Un’accusa infondata che ha segnato una campagna elettorale

Alessandro Piana racconta di aver vissuto un periodo estremamente difficile, aggravato dalla tempistica dell’inchiesta, che ha coinciso con la campagna elettorale.

«L’indagine era chiusa da tempo, ma si è voluto attendere per renderne noto l’esito. Mi sarei aspettato maggiore attenzione, considerato il mio ruolo pubblico. Per mesi sono stato bersaglio di accuse infondate, che sui social si sono trasformate in attacchi personali».

Nonostante il clamore mediatico, Piana ha affrontato con determinazione la situazione, ricevendo il sostegno del partito e del leader regionale della Lega, Edoardo Rixi.


Le accuse e il chiarimento

Piana spiega di essere venuto a conoscenza del suo presunto coinvolgimento attraverso i media, vivendo quello che definisce un “incubo”:

«Ero al lavoro quando ho saputo del mio presunto coinvolgimento. Credevo fosse uno scherzo, invece era terribilmente vero».

L’esponente leghista si è immediatamente messo a disposizione della magistratura, fornendo tutte le prove necessarie per dimostrare la sua estraneità ai fatti:

«Non ero presente dove si sosteneva che fossi. Ero a casa mia, a 150 chilometri di distanza, con testimoni pronti a confermarlo. Non ho mai frequentato certi ambienti, nemmeno da giovane».

Secondo Piana, il suo nome sarebbe stato tirato in ballo per millanteria durante un’intercettazione telefonica che citava genericamente un “vicepresidente della Regione”.

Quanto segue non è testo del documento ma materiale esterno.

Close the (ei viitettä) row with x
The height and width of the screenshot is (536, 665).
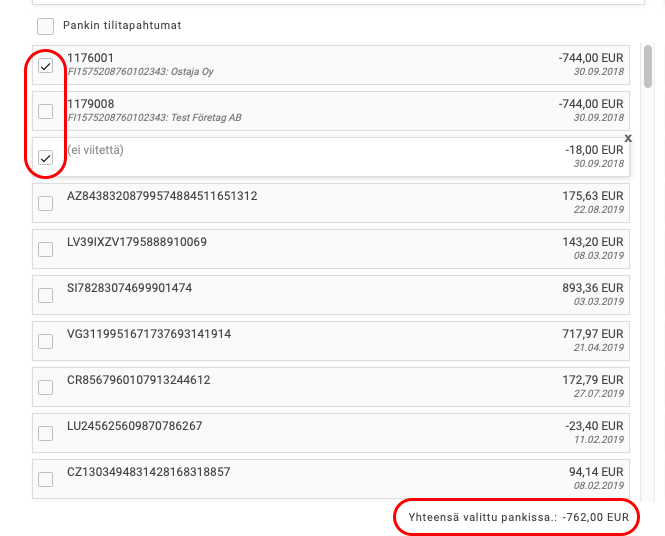tap(628, 138)
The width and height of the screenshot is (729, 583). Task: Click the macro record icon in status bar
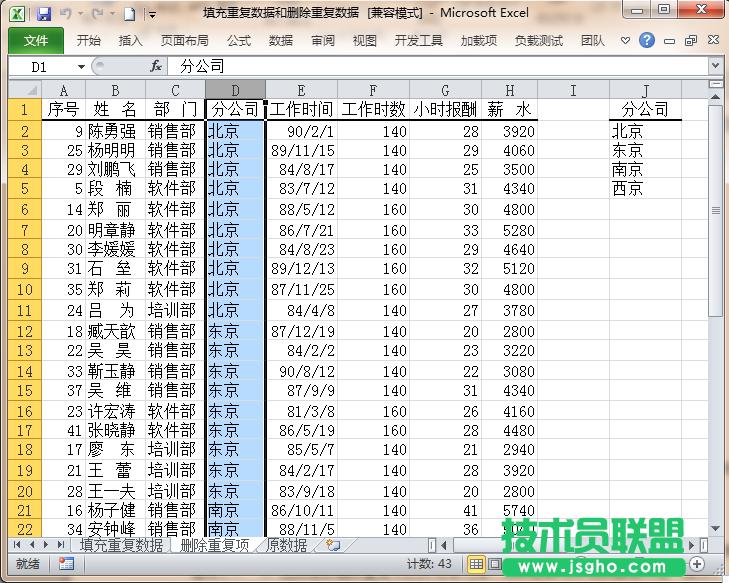pos(66,564)
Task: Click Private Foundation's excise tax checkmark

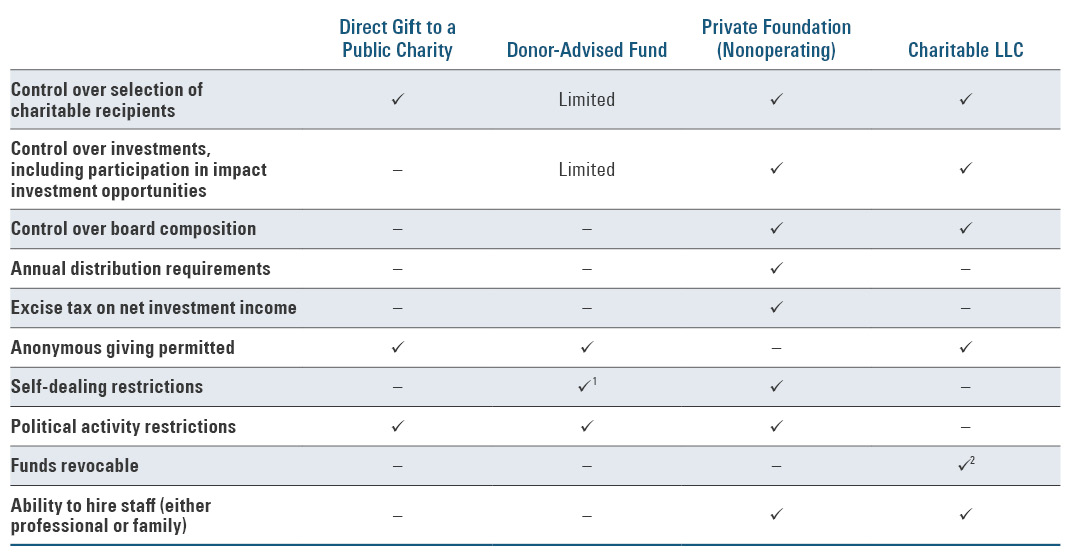Action: [776, 308]
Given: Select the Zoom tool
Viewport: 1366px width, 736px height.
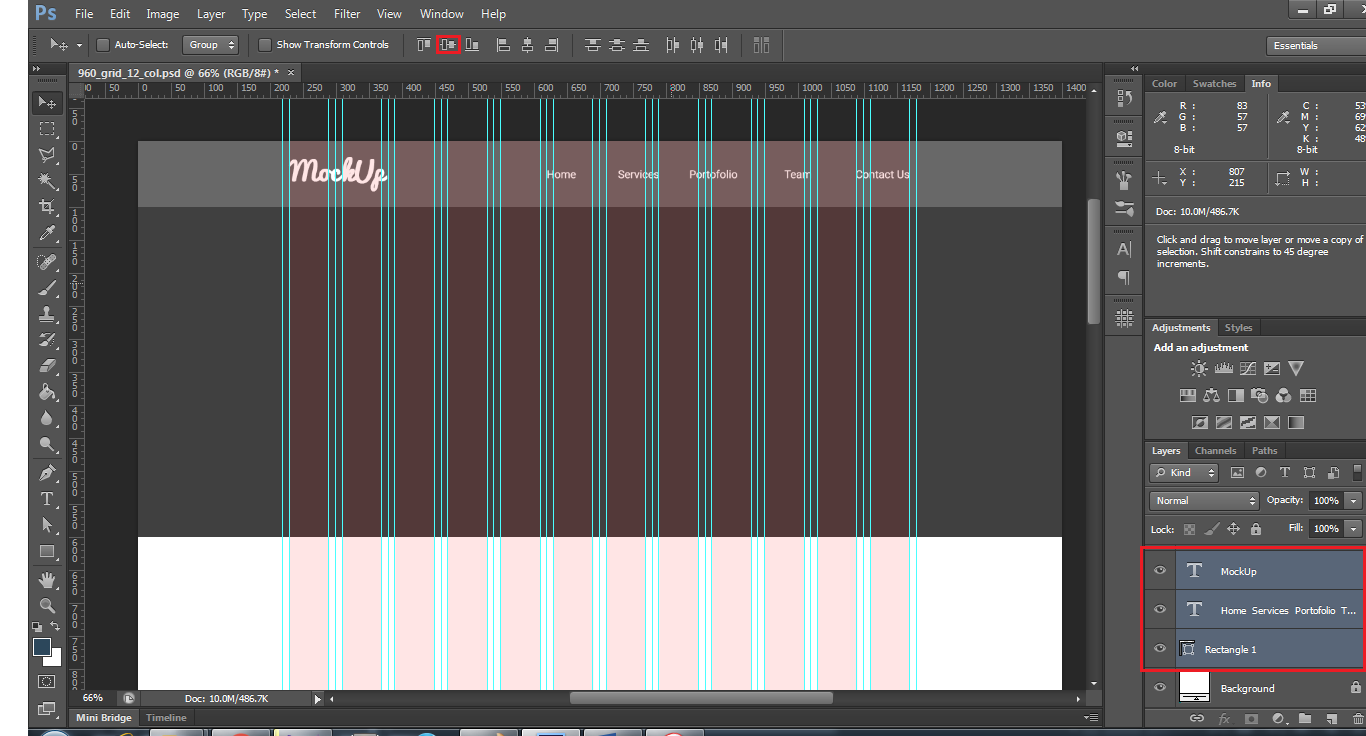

Una vicenda che lascia il segno

Nonostante la sua assoluzione dai sospetti, Piana non nasconde l’amarezza per i danni subiti:

«Ho pagato un prezzo molto salato, gratuito e ingiusto. Per mesi sono stato additato come vizioso. Perdono chi ha sbagliato, ma non dimentico».

Il vicepresidente auspica che casi simili siano gestiti con maggiore rapidità in futuro, per evitare che accuse infondate possano danneggiare ingiustamente la reputazione di figure pubbliche.


Conclusione

La vicenda di Alessandro Piana solleva interrogativi sul delicato equilibrio tra diritto di cronaca e tutela dell’immagine pubblica, in particolare quando si tratta di accuse che si rivelano infondate. Oggi, il vicepresidente della Regione Liguria guarda avanti con serenità, forte del sostegno ricevuto e con la determinazione di proseguire il suo impegno politico senza lasciarsi scoraggiare dagli eventi passati.